Start of DATASET RECORDS

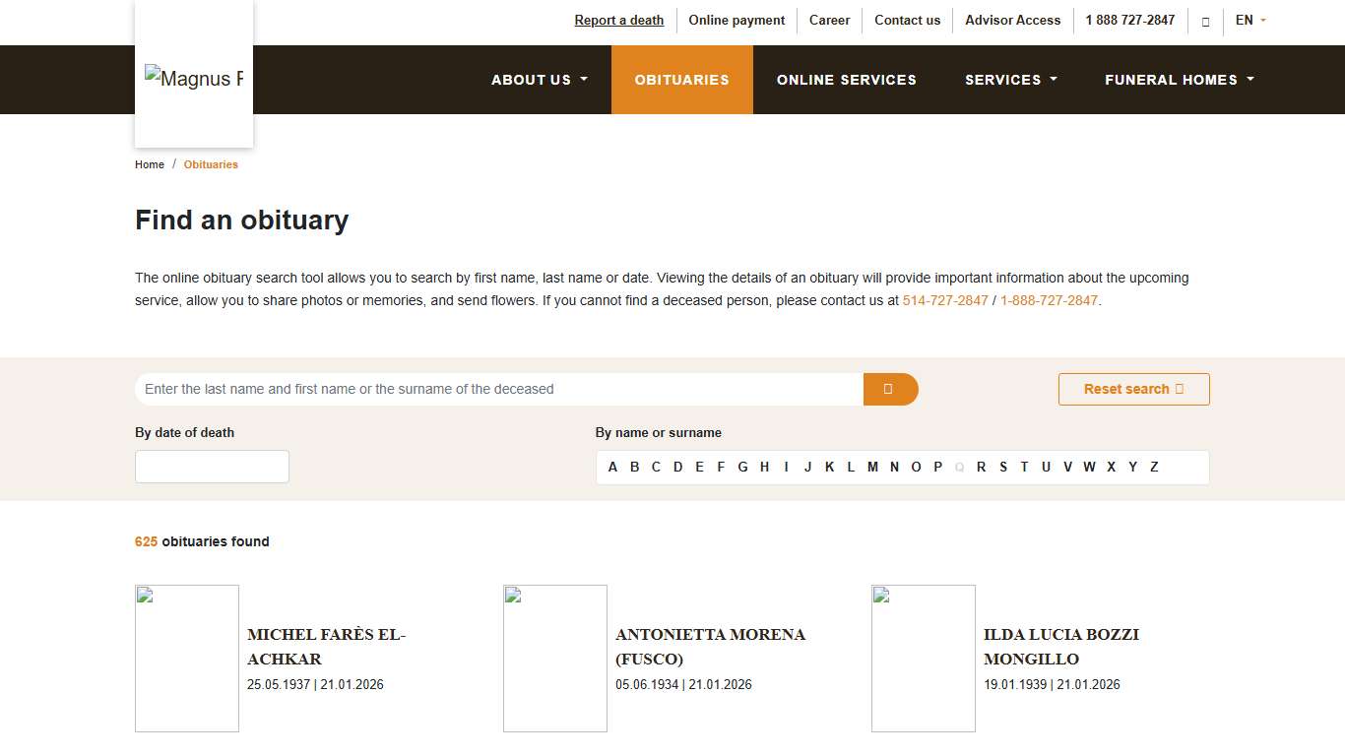
Task: Follow the Report a death link
Action: pos(618,21)
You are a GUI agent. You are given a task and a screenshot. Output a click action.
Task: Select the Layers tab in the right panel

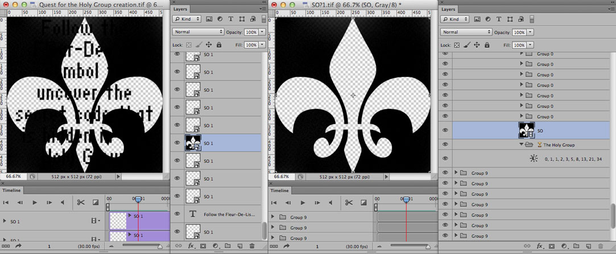448,9
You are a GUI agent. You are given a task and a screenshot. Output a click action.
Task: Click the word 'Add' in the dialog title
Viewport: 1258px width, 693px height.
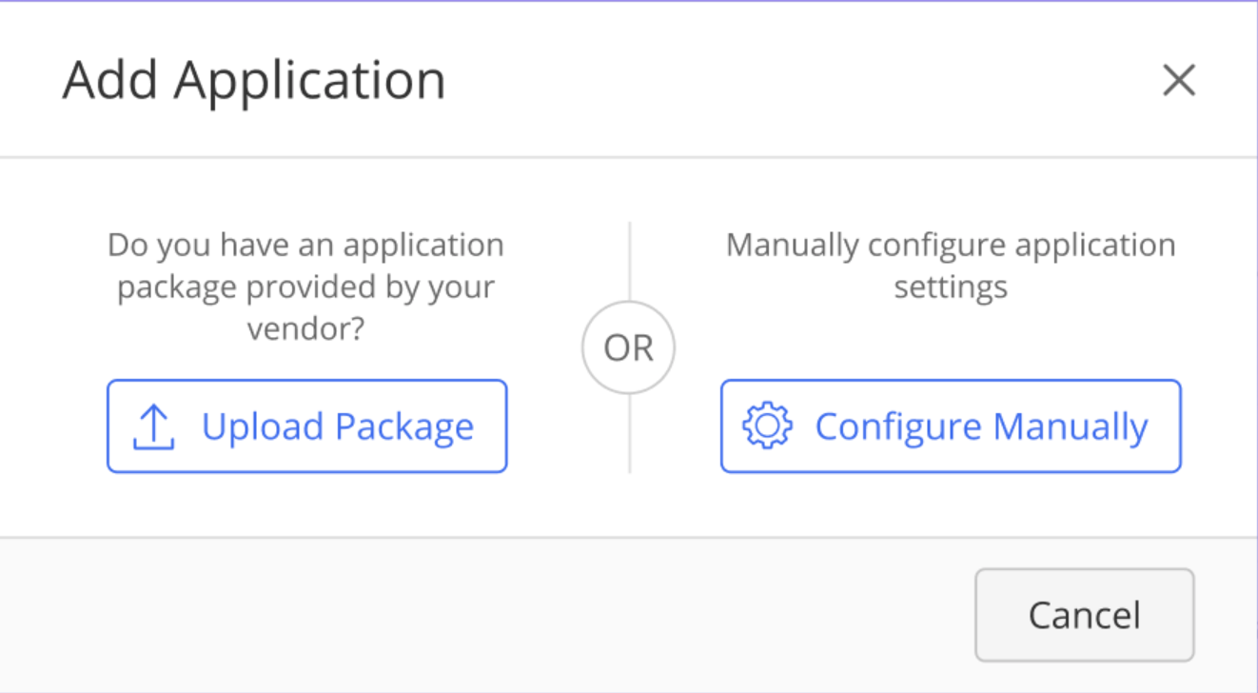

End of DATASET RECORDS

#### TASK PROMPT:
With the pictures left out, give again exactly the lines from the one that contains "Task: Select the" through the final line of the data above.

#### WRITTEN ANSWER:
Task: Select the Layers tab in the right panel

448,9
You are a GUI agent. You are given a task and a screenshot. Output a click action.
Task: Click the word 'Add' in the dialog title
Viewport: 1258px width, 693px height.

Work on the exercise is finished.